Segment Start: DATA FOR THIS EXERCISE
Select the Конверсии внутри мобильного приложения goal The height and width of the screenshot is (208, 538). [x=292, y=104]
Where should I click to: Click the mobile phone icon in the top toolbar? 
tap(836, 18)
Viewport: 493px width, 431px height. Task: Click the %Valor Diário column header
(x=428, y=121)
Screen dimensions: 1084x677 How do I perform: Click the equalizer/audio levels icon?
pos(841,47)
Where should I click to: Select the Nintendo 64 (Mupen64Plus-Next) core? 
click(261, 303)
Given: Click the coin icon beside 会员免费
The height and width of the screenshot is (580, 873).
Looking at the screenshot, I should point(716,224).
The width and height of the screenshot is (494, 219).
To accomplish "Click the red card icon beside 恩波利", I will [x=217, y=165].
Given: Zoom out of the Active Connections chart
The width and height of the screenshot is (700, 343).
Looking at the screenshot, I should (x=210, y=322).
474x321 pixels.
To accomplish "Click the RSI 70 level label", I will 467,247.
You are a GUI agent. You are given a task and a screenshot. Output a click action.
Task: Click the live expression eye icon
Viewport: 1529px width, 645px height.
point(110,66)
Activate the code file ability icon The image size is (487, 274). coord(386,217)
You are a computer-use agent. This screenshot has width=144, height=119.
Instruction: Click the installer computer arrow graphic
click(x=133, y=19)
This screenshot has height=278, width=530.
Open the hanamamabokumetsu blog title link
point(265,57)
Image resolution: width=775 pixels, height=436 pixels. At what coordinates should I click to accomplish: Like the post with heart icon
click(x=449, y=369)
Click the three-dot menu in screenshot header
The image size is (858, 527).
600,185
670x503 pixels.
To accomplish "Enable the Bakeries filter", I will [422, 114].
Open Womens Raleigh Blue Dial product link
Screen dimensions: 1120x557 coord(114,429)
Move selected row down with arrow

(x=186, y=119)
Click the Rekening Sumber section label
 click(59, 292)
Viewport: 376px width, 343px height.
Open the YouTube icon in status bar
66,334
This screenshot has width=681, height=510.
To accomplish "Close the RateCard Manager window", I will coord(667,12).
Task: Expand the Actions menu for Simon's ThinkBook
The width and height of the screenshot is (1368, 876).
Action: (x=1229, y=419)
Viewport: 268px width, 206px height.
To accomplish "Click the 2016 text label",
Segment End: DATA FOR THIS EXERCISE
=== WORK TASK ===
Keep every word the same and copy out all of the entries.

=== ANSWER SPACE ===
Select the Конверсии внутри мобильного приложения goal The height and width of the screenshot is (208, 538). [x=292, y=104]
Where should I click to: Click the mobile phone icon in the top toolbar? 
tap(836, 18)
Viewport: 493px width, 431px height. Task: Click the %Valor Diário column header
(x=428, y=121)
Screen dimensions: 1084x677 How do I perform: Click the equalizer/audio levels icon?
pos(841,47)
Where should I click to: Select the Nintendo 64 (Mupen64Plus-Next) core? 
click(261, 303)
Given: Click the coin icon beside 会员免费
The height and width of the screenshot is (580, 873).
Looking at the screenshot, I should point(716,224).
The width and height of the screenshot is (494, 219).
To accomplish "Click the red card icon beside 恩波利", I will [x=217, y=165].
Given: Zoom out of the Active Connections chart
The width and height of the screenshot is (700, 343).
Looking at the screenshot, I should (x=210, y=322).
474x321 pixels.
To accomplish "Click the RSI 70 level label", I will 467,247.
You are a GUI agent. You are given a task and a screenshot. Output a click action.
Task: Click the live expression eye icon
Viewport: 1529px width, 645px height.
point(110,66)
Activate the code file ability icon The image size is (487, 274). coord(386,217)
You are a computer-use agent. This screenshot has width=144, height=119.
Instruction: Click the installer computer arrow graphic
click(x=133, y=19)
This screenshot has height=278, width=530.
Open the hanamamabokumetsu blog title link
point(265,57)
Image resolution: width=775 pixels, height=436 pixels. At what coordinates should I click to accomplish: Like the post with heart icon
click(x=449, y=369)
Click the three-dot menu in screenshot header
The image size is (858, 527).
600,185
670x503 pixels.
To accomplish "Enable the Bakeries filter", I will [422, 114].
Open Womens Raleigh Blue Dial product link
Screen dimensions: 1120x557 coord(114,429)
Move selected row down with arrow

(x=186, y=119)
Click the Rekening Sumber section label
 click(59, 292)
Viewport: 376px width, 343px height.
Open the YouTube icon in status bar
66,334
This screenshot has width=681, height=510.
To accomplish "Close the RateCard Manager window", I will coord(667,12).
Task: Expand the Actions menu for Simon's ThinkBook
The width and height of the screenshot is (1368, 876).
Action: (x=1229, y=419)
Viewport: 268px width, 206px height.
To accomplish "Click the 2016 text label",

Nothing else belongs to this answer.